Do you struggle with snack ideas? We do sometimes, but have found that keeping it simple is usually key. These spicy nuts are a Paleo friendly way to enjoy mixed nuts.
What Is In Those Spicy Nuts?
Have you looked at the ingredients on many packages of nuts and mixed nuts or flavored nuts? Some are better than others, but many of them are roasted in not so good for you oils and often include sugar and other ingredients that seem unnecessary. You will roast these spicy nuts yourself, which means you control all of the ingredients. We chose olive oil for a little extra flavor and kept it simple with some tasty spices and seasonings!
They’re So Addicting
Don’t be surprised when you find yourself venturing back for more! These spicy nuts are super addicting, so be kind to your belly and don’t eat too many, and even consider soaking and sprouting your nuts in advance to make them easier to digest. I like this post that explains why you should sprout and how to do it.

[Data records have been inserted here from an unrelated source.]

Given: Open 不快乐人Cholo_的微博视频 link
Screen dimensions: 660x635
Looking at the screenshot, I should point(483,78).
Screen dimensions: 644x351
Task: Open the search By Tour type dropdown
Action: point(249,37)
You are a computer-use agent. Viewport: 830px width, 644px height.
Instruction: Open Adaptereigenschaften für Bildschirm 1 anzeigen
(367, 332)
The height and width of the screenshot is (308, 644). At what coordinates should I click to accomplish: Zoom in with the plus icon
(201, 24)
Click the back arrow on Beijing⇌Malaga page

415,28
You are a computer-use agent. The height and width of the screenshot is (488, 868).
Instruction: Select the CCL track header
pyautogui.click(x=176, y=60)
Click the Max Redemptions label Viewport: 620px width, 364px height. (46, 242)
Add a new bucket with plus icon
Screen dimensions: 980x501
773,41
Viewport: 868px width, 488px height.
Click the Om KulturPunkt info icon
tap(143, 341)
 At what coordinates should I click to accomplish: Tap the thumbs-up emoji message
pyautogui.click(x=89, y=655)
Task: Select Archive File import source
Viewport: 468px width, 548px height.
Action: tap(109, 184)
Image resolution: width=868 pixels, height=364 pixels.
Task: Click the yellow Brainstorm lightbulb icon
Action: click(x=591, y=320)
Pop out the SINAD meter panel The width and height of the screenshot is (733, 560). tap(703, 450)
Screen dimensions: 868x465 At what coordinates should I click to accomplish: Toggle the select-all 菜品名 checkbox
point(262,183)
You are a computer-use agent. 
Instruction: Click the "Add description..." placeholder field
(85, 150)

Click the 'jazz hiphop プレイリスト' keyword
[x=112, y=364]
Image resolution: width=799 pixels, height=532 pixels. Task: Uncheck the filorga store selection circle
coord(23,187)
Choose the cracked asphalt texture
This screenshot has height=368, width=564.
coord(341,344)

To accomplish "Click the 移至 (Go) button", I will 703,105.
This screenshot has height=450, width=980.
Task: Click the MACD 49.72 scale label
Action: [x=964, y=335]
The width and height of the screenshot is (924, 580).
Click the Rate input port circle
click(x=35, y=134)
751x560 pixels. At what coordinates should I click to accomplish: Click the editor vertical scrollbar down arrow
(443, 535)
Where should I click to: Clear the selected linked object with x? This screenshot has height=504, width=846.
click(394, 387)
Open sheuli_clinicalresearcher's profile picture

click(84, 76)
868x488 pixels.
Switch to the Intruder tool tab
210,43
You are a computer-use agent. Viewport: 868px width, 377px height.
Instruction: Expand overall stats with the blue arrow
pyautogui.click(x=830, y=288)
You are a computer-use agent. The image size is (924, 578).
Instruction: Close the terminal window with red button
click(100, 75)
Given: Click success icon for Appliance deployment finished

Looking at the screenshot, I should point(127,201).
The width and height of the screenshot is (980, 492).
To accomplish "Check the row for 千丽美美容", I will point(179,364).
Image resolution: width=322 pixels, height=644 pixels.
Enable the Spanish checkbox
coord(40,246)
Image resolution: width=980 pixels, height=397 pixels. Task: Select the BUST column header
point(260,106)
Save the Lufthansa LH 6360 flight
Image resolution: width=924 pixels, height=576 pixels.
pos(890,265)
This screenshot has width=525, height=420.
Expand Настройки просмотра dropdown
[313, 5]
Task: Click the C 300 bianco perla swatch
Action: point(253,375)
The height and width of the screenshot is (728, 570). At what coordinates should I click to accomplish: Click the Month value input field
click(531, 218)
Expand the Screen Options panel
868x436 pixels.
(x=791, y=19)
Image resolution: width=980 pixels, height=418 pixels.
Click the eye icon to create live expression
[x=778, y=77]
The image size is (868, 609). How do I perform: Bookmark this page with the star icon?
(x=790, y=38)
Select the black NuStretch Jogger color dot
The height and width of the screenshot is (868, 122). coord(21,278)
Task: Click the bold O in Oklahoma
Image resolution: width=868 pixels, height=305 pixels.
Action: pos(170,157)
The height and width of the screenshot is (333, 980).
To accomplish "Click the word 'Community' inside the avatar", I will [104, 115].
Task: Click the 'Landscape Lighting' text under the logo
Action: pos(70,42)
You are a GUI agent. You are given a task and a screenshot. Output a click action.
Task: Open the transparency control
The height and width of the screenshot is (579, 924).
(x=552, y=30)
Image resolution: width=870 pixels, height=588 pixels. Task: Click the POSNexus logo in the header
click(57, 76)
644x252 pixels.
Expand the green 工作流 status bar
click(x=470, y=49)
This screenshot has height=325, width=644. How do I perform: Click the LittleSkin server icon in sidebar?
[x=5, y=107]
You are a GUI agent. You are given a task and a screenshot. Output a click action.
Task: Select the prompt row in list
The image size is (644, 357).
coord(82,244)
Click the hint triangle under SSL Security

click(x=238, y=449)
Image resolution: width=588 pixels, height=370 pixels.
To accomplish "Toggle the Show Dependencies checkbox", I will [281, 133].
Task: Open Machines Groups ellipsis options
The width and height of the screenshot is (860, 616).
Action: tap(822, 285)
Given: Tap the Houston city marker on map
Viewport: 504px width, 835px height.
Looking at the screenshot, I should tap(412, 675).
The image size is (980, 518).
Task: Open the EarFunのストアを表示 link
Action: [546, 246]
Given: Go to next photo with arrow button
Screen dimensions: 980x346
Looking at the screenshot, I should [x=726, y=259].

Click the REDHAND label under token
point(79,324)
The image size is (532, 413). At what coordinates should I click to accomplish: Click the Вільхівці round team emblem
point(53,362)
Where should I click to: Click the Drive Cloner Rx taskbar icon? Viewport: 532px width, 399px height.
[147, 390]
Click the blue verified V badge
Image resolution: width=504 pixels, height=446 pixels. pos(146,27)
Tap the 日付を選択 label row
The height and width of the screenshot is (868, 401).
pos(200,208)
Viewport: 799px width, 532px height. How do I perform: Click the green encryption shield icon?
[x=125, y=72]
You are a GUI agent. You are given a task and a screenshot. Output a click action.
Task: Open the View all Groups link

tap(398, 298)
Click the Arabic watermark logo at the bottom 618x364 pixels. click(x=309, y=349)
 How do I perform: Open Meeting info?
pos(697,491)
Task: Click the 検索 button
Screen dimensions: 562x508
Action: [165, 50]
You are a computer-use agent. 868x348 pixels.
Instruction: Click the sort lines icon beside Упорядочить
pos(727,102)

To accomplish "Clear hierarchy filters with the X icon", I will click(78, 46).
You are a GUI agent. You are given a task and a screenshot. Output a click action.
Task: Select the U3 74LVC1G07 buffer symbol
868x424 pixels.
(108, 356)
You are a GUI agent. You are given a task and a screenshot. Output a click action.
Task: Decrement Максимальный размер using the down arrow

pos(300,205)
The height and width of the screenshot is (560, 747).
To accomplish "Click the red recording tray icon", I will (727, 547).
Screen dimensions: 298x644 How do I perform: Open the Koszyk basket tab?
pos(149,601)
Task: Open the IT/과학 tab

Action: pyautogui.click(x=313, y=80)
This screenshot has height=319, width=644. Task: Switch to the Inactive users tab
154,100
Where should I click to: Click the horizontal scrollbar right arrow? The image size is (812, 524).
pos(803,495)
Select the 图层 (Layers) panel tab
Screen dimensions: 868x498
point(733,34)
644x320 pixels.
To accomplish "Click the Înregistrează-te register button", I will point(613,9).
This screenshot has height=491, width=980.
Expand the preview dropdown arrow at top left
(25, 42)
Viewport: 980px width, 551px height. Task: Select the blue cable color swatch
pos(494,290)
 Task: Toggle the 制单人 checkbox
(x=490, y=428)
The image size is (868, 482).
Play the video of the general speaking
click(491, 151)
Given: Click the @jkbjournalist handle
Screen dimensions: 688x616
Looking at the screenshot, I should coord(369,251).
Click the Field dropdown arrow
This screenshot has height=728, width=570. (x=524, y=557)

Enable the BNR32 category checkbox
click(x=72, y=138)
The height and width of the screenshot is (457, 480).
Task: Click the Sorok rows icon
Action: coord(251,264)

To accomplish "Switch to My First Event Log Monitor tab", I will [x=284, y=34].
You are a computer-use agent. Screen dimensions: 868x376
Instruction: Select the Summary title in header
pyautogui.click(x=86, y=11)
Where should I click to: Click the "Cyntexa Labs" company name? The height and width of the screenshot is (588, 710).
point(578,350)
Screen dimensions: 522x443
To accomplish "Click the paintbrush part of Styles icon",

Your Turn To Make Our Spicy Nuts
Go ahead and roast a batch of these spicy nuts! They are addicting and a great snack for while you’re out and about on a busy day. Let us know how it goes by leaving a comment below. Also, take a photo and tag us on Instagram @realsimplegood, so we can check it out! You can also find some other yummy snack inspiration in our post – 50 Clean Eating Snacks!
LIKE THIS RECIPE? CLICK HERE TO PIN IT AND TRY IT LATER!
- 1 cup almonds
- 1 cup pecans
- 1 cup cashews
- 1.5 tsp chili powder
- 1/2 tsp garlic powder
- 1/2 tsp cumin
- 1/2 tsp black pepper
- 1/2 tsp sea salt
- 1/4 tsp cayenne pepper
- 1 tablespoon olive oil
Preheat oven to 350 degrees Fahrenheit and line a baking pan with parchment paper. Place nuts in single layer on the baking pan. Place in oven to roast for 15 minutes, turning halfway through.
While nuts are roasting, prepare spice mixture by combining chili powder, garlic powder, cumin, black pepper, salt and cayenne pepper in a small bowl.
Remove nuts from oven and allow to cool. Transfer to a bowl and coat nuts with olive oil, then coat with spice mixture.
Store in an airtight container at room temperature.